# [Challenge]
Count the lines of the material below that contain the word "Appetizers", and give only that number.

-- start of Supplied data --

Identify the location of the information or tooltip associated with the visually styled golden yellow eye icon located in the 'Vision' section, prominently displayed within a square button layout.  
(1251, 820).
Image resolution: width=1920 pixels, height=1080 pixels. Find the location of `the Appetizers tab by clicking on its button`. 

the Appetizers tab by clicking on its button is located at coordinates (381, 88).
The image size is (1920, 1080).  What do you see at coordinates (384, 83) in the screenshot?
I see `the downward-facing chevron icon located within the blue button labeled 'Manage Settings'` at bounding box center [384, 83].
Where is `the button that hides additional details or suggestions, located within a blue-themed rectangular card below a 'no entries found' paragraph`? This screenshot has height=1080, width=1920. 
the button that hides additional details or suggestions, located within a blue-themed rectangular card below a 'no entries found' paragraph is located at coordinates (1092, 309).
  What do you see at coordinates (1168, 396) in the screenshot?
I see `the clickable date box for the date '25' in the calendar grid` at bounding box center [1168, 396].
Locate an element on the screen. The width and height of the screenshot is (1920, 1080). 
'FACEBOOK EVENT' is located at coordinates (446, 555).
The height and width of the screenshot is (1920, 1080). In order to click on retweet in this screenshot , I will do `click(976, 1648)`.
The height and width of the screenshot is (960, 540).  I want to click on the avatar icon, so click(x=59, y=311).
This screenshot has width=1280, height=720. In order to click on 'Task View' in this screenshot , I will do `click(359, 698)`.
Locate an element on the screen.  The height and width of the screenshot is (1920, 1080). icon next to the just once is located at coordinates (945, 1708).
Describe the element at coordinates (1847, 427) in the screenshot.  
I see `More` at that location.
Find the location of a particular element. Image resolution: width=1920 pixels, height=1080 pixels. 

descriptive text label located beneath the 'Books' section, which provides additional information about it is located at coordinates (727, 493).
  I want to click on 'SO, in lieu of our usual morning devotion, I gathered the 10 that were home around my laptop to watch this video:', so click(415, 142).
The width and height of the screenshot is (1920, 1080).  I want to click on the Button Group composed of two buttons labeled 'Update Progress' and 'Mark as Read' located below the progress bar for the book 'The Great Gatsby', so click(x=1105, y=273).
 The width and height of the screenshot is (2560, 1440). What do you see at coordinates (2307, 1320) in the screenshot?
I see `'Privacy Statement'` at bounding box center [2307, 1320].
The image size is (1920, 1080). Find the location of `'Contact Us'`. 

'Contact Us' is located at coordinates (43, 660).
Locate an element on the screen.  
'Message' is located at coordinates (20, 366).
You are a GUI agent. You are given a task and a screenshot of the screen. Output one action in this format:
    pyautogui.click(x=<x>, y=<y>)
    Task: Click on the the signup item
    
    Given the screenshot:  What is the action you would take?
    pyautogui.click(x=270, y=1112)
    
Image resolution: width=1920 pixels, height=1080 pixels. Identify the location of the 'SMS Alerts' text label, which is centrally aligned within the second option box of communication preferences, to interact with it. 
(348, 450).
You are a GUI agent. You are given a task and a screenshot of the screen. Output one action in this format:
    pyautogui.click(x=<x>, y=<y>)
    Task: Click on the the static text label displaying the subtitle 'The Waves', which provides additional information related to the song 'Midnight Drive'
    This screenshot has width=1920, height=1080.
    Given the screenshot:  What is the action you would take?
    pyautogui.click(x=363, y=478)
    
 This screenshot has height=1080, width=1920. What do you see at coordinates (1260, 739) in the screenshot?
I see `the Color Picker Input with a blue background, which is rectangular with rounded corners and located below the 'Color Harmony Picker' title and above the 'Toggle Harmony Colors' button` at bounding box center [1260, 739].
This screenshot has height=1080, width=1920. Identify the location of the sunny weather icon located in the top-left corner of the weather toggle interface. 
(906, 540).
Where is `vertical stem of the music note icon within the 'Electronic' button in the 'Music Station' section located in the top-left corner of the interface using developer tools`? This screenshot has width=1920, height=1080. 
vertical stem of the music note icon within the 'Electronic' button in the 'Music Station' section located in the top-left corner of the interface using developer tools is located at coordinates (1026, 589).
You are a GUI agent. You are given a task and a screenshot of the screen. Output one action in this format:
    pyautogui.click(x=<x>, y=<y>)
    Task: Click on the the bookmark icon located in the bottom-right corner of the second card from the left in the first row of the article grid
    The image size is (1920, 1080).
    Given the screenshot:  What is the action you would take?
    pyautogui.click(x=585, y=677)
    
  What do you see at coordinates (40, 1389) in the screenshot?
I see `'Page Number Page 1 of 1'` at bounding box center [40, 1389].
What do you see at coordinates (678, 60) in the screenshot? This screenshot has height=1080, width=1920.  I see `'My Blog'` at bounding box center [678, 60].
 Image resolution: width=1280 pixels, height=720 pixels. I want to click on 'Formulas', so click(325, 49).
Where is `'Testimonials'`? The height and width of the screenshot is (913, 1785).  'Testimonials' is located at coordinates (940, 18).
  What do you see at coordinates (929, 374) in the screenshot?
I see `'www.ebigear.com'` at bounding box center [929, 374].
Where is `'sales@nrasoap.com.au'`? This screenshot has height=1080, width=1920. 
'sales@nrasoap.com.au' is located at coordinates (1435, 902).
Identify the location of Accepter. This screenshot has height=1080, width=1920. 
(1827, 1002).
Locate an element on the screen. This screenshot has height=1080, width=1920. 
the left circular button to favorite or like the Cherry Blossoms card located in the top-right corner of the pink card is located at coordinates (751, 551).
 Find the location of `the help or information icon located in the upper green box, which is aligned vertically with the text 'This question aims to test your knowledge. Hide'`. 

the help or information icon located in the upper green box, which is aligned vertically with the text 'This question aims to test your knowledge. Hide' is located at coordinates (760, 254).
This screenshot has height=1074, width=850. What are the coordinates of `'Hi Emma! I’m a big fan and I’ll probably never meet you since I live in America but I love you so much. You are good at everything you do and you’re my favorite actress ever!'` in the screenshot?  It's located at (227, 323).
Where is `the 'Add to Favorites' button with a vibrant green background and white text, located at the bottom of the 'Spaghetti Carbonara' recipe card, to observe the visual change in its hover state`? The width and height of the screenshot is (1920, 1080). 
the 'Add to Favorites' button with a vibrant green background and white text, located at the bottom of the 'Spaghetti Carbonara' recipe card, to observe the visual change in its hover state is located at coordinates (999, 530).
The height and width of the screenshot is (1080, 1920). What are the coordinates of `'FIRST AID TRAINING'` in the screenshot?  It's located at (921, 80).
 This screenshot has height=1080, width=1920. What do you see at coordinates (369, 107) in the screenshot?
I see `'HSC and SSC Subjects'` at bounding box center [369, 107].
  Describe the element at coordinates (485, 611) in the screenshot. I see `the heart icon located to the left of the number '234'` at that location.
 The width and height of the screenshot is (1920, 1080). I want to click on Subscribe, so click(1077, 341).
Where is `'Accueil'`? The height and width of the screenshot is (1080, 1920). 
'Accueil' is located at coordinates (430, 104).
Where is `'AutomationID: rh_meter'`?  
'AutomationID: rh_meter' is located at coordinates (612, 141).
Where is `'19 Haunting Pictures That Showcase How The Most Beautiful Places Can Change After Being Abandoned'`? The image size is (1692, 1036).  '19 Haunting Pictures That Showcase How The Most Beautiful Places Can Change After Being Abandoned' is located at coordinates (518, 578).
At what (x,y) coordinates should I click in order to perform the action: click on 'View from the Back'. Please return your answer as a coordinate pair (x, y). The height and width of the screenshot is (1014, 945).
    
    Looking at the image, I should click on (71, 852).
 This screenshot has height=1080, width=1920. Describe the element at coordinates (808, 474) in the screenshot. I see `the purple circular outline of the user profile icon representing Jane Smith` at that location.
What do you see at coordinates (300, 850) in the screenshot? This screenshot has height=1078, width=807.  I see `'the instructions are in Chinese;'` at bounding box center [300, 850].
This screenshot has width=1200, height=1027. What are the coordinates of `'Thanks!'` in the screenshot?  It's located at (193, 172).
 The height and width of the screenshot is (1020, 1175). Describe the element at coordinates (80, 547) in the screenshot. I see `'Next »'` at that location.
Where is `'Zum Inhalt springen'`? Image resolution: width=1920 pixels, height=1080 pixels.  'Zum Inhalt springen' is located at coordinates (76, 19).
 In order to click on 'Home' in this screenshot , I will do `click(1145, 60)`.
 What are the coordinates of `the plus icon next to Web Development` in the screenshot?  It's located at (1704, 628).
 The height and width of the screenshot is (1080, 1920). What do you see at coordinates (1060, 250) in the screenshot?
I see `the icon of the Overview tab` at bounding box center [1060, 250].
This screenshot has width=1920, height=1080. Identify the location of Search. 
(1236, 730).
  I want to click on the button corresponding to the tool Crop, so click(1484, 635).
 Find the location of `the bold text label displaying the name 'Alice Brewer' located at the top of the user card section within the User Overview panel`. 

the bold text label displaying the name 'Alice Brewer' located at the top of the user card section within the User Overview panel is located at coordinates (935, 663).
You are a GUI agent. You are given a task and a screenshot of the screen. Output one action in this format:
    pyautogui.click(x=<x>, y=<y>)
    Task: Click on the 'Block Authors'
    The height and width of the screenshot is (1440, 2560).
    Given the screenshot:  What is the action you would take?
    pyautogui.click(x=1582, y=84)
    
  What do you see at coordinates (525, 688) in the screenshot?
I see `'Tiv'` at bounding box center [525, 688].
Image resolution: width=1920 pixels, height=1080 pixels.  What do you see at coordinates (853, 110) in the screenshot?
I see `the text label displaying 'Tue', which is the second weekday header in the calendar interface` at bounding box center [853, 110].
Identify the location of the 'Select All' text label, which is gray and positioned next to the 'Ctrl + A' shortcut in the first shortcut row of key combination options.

-- end of Supplied data --

# [Solution to the problem]
2